There have been just a few new developments on the legislative front concerning dry needling. In Georgia, Bill GA SB169, introduced in the 2025 legislative session, has been referred to 2026. As discussed in a previous blog, the bill aims to change healthcare professionals’ education and training requirements for performing dry needling. It proposes to require licensed healthcare professionals to complete 1,365 hours of coursework and training, including 705 hours of medical theory and diagnosis instruction, 660 hours of clinical training, a clean needle technique course, and performing at least 500 dry needling treatments on 100 different patients under direct supervision. A Special Committee will attempt to find common ground during the summer and fall, which seems challenging given the “demands” by the acupuncture lobby concerning the suggested content and required number of hours of education. There is no evidence of frequent significant dry needling adverse events caused by physical therapists in Georgia, which raises questions about why the current regulations would need to be changed.
Let’s have a closer look at some acupuncture groups’ ongoing opposition to other healthcare professionals using dry needling, especially considering that there is no indication that dry needling has negatively impacted the practice of acupuncture. Throughout the country, acupuncturists have used a consistent but limited number of arguments about why other healthcare providers should not be allowed to use dry needling, ranging from claiming that dry needling would belong exclusively to the field of acupuncture to maintaining that dry needling by other healthcare providers would constitute a significant public health risk. I have testified in many states, and only once did an acupuncturist (in Washington State) express fear that dry needling by physical therapists would threaten their income and financial stability. A representative of the Florida State Oriental Medical Association (FSOMA) testified that “allowing physical therapists to practice dry needling will take patients in need of acupuncture and desiring acupuncture away from licensed acupuncturists.” Yet, the administrative court judge in Florida charged with assessing the claims made by FSOMA concluded that dry needling performed by physical therapists would neither pose an increased risk of harm to patients nor cause patients to confuse dry needling with acupuncture.

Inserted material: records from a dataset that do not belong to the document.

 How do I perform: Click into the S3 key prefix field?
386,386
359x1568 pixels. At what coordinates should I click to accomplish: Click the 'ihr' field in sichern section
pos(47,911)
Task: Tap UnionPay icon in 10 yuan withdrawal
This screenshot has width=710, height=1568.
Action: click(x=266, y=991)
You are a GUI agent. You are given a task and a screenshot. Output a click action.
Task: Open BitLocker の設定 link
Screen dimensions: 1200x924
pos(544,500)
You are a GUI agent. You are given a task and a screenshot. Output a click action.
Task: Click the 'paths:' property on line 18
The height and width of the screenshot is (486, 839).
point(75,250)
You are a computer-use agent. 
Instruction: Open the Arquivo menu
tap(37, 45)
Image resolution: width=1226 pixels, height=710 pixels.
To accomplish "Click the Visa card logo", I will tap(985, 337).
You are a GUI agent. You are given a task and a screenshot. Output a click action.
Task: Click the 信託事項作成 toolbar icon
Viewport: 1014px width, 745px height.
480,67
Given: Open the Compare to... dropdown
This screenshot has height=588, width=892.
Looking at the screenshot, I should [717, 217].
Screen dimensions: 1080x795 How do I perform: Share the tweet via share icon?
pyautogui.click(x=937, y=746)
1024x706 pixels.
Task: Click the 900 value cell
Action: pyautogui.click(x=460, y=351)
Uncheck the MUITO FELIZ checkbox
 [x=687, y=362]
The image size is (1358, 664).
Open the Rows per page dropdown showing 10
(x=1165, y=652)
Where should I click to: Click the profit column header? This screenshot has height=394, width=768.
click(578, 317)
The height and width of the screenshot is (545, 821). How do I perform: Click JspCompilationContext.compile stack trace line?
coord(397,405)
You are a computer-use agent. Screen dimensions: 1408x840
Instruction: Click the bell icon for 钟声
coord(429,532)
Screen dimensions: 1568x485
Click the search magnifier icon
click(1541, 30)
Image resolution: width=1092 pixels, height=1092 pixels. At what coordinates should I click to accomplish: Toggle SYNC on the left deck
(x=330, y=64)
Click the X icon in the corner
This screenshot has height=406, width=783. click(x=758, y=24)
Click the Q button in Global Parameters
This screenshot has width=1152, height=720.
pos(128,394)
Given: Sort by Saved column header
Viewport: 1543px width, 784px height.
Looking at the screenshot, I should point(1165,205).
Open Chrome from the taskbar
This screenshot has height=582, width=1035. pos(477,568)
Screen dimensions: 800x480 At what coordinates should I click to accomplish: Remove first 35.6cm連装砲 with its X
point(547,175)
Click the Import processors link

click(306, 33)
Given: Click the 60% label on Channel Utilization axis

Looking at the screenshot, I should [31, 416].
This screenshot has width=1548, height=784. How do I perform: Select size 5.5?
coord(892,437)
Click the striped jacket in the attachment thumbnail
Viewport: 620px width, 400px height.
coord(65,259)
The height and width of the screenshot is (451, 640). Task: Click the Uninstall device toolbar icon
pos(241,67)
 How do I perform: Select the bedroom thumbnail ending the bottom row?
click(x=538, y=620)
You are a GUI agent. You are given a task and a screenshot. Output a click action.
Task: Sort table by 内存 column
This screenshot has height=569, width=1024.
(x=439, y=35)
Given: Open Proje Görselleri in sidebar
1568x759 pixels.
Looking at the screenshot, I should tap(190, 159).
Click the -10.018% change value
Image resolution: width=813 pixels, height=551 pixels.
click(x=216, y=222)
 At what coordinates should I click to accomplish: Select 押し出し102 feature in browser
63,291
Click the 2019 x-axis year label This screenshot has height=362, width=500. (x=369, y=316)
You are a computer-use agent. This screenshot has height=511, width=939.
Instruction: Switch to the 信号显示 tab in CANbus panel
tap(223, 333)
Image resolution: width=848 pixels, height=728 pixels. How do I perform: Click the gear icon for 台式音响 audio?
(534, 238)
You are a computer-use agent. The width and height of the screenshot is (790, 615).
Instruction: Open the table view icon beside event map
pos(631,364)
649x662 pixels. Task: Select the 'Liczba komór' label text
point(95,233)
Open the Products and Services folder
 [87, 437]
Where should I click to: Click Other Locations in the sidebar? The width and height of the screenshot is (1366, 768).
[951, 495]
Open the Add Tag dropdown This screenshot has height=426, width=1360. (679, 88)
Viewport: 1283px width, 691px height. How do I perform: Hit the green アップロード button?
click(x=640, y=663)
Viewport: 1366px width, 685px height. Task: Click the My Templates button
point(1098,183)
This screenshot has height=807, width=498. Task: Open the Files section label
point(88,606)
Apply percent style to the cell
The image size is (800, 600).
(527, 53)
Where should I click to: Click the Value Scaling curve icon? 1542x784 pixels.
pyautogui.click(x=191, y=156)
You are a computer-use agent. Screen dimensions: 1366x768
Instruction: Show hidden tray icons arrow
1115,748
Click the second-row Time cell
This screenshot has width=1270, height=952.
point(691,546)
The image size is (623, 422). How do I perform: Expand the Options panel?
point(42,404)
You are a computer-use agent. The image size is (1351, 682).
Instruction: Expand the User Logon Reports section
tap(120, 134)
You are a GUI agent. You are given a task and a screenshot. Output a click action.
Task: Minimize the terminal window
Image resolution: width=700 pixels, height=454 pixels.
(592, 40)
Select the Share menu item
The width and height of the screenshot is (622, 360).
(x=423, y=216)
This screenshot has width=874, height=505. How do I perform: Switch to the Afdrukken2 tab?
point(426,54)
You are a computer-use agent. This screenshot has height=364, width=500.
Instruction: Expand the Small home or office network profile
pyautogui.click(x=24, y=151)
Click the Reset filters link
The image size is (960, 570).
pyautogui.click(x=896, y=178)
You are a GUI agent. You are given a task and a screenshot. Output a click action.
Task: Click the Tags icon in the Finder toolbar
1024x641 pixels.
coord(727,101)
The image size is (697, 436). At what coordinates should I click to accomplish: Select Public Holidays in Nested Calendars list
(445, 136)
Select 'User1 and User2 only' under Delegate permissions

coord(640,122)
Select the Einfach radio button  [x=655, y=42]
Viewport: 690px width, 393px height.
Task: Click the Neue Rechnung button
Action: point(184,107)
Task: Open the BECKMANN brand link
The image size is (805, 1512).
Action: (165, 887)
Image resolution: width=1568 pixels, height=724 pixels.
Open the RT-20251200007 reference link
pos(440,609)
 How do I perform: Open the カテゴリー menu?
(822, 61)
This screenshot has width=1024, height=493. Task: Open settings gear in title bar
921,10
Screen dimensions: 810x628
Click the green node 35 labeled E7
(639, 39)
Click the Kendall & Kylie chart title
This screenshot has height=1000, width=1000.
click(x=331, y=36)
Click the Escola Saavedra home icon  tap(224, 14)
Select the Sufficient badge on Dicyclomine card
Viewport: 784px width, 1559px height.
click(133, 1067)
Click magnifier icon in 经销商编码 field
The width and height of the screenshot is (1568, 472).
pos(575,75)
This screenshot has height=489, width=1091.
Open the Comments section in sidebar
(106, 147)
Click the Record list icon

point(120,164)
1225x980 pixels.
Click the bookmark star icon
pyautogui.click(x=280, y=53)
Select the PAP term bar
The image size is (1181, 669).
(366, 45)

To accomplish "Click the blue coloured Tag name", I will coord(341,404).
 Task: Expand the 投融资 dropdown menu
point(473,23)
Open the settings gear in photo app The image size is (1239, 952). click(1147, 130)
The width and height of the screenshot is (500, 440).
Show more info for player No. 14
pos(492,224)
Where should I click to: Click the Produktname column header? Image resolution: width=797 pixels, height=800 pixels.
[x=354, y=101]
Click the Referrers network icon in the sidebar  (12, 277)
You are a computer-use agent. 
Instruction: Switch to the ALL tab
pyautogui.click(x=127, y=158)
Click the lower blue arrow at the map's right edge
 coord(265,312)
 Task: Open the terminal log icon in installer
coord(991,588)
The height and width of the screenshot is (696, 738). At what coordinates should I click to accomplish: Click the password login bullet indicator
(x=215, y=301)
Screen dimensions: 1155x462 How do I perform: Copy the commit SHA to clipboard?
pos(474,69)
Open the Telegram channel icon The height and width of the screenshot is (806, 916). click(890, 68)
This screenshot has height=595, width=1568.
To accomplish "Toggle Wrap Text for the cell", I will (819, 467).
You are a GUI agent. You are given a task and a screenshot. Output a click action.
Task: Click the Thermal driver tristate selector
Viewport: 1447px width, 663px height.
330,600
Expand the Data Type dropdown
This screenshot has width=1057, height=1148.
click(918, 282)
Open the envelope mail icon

The suggested minimum required education hours in Georgia appear to be completely random. In Florida, the FSOMA and the Florida Acupuncture Association recommended that legislators require PTs to complete 200 hours of live post-graduate dry needling training before using dry needling on patients, much less than the 1,365 hours of combined coursework and training suggested in Georgia. In sharp contrast, the North Carolina Supreme Court ruled against any minimum number of hours to use dry needling. The dry needling regulations of the Commonwealth of Virginia do not stipulate any minimum number of hours either, and physical therapists in North Carolina and Virginia did not cause a sudden increase in significant adverse events.
In conclusion, it is safe to conclude that there are no logical reasons to change the dry needling requirements in Georgia. Unless the acupuncturists who are proposing this new bill can provide objective evidence justifying any change in the educational requirements to use dry needling by a range of healthcare providers, the 2026 Georgia Legislative Session should not consider this bill.